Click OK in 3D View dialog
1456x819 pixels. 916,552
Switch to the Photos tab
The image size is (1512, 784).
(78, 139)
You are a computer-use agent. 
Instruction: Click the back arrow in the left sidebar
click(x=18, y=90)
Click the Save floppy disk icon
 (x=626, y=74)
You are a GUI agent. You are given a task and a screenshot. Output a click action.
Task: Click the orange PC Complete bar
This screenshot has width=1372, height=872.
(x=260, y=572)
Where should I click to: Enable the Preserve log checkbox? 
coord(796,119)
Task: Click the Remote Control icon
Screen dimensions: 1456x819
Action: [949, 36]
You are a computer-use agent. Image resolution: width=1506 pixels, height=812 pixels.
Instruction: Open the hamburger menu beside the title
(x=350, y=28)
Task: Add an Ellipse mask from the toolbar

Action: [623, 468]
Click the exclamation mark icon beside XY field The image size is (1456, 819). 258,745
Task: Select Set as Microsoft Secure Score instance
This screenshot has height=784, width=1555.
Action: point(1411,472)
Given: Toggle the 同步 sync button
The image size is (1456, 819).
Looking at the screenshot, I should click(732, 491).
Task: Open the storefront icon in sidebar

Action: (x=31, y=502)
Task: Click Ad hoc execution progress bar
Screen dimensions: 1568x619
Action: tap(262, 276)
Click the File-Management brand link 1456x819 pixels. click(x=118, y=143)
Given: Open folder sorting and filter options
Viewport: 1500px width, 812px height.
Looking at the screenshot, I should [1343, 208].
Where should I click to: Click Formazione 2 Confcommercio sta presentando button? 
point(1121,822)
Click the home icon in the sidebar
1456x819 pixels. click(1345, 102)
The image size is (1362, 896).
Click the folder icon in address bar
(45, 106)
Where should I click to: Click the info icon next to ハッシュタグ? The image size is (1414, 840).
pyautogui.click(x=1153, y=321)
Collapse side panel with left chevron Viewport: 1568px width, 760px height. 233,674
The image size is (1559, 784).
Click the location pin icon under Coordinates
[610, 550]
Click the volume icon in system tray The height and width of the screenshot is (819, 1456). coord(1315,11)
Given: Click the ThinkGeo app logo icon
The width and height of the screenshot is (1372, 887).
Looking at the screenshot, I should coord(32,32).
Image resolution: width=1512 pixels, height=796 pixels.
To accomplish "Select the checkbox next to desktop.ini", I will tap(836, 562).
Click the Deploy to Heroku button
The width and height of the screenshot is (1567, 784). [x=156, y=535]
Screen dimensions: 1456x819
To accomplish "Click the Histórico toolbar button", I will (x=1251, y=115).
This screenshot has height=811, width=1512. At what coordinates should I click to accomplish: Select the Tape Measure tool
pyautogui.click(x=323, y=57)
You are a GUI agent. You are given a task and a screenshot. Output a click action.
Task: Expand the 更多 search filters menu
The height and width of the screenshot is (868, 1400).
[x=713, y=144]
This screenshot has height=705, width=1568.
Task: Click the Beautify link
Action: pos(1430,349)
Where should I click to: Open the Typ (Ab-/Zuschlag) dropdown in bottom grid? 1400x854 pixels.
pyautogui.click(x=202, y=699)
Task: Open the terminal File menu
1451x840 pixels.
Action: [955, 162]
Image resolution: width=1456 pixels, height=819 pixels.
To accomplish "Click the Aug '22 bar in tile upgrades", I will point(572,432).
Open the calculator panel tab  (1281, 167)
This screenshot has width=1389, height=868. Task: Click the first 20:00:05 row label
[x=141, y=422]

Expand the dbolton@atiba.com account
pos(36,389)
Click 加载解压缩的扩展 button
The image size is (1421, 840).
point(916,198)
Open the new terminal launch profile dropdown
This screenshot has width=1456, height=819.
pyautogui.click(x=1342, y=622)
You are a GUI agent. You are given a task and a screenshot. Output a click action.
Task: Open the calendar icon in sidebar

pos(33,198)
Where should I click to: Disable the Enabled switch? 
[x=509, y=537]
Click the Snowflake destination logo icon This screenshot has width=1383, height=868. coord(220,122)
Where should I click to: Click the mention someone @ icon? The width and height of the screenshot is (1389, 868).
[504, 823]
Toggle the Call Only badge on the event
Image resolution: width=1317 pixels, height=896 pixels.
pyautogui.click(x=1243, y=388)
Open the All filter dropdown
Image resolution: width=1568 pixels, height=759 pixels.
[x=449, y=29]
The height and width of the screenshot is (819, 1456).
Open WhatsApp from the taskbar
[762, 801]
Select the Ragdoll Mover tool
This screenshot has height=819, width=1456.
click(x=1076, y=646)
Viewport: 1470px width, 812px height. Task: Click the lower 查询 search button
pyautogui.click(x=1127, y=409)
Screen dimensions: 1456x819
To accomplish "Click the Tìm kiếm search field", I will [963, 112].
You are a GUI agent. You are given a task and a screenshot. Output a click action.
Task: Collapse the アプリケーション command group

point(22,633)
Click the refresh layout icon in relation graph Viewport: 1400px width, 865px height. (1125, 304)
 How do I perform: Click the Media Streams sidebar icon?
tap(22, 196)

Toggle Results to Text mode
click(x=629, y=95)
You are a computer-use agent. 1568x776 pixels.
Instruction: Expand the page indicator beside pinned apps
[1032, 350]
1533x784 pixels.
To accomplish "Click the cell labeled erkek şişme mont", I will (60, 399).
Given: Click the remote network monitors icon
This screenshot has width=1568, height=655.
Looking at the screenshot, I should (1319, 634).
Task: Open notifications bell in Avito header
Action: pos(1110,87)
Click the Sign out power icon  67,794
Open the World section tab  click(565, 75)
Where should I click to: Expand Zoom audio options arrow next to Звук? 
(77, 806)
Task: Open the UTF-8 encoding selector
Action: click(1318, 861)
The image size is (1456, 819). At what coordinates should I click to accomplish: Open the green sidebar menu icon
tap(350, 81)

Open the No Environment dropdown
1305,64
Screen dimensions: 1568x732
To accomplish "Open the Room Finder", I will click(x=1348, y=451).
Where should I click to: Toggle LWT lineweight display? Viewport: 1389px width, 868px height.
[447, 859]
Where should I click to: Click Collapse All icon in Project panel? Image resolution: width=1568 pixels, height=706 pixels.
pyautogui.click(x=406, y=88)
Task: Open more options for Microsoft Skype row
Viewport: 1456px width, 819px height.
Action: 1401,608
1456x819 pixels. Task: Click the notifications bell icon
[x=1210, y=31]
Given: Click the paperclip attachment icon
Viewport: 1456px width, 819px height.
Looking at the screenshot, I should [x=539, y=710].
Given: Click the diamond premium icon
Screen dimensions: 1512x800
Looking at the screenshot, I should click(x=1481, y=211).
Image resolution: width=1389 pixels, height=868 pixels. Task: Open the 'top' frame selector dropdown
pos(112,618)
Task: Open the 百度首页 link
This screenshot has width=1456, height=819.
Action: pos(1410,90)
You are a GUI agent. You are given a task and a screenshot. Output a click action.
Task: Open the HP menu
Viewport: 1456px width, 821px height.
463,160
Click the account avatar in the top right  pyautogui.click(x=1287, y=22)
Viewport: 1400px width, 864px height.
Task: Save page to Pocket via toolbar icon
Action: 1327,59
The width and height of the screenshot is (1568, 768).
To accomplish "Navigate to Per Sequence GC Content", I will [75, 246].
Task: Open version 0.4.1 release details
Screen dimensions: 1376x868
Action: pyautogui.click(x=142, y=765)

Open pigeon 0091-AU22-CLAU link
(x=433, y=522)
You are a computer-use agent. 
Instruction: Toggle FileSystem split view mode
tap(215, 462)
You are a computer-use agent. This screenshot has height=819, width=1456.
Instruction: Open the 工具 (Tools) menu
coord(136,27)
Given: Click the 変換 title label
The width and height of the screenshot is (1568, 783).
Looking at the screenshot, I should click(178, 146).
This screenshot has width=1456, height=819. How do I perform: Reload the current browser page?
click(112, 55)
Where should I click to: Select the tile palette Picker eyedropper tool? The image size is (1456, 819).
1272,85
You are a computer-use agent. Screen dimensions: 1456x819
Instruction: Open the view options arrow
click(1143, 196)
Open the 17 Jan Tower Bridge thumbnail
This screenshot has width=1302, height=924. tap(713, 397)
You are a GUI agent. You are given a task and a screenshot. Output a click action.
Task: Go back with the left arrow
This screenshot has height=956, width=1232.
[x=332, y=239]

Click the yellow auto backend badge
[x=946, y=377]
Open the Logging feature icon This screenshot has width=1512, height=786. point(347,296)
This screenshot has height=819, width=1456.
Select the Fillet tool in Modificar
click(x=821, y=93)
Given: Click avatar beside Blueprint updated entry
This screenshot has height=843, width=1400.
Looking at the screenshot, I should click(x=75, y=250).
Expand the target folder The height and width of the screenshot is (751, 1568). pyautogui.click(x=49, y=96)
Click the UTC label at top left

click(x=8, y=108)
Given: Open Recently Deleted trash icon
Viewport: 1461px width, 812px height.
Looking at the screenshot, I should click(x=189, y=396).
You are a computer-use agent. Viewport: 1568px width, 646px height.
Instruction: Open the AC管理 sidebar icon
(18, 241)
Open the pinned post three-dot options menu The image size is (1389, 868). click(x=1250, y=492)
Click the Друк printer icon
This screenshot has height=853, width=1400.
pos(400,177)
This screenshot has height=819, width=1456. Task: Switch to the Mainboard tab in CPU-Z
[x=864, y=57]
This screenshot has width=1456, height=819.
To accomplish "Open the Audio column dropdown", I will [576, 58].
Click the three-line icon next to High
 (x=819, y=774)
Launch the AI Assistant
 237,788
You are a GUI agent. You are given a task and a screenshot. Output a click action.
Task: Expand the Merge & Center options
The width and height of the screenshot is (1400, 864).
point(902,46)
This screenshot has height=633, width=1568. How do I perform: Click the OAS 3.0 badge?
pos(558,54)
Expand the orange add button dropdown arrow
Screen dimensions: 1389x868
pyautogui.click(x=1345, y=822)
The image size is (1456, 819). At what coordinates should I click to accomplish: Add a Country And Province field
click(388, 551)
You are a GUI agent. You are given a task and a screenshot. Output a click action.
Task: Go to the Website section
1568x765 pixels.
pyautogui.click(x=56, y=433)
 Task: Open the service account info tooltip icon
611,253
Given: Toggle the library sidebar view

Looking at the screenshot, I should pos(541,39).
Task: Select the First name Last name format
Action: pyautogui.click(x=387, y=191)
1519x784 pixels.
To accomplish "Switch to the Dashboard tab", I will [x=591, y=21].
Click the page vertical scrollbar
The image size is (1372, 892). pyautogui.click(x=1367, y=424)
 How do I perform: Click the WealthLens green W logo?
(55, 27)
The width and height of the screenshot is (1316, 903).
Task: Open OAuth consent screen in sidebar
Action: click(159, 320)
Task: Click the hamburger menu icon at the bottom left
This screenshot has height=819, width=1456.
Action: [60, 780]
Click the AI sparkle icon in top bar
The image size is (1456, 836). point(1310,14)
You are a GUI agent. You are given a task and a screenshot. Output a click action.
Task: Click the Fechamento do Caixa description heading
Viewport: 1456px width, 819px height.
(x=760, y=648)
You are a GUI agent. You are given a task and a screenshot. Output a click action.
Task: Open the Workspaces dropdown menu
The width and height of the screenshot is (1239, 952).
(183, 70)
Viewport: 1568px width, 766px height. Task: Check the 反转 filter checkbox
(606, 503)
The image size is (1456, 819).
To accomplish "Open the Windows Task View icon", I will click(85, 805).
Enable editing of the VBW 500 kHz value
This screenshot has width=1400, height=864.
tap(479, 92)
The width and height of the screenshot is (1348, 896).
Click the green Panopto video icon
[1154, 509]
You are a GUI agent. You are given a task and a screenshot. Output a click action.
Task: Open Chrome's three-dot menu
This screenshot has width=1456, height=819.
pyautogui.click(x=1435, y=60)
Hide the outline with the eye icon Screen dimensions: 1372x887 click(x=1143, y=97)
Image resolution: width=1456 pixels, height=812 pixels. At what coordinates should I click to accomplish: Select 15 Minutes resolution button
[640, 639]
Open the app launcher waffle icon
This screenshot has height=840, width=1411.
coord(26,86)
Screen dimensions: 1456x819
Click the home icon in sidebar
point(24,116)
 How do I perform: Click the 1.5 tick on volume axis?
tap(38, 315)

━━━━

### Task requirements
If a line above includes the string "computer", pick it out.

### Answer space
You are a computer-use agent. 
You are a computer-use agent. Image resolution: width=1506 pixels, height=812 pixels.
You are a computer-use agent. 1568x776 pixels.
You are a computer-use agent. 
You are a computer-use agent. This screenshot has height=819, width=1456.
You are a computer-use agent. Screen dimensions: 1456x819
You are a computer-use agent. Viewport: 1568px width, 646px height.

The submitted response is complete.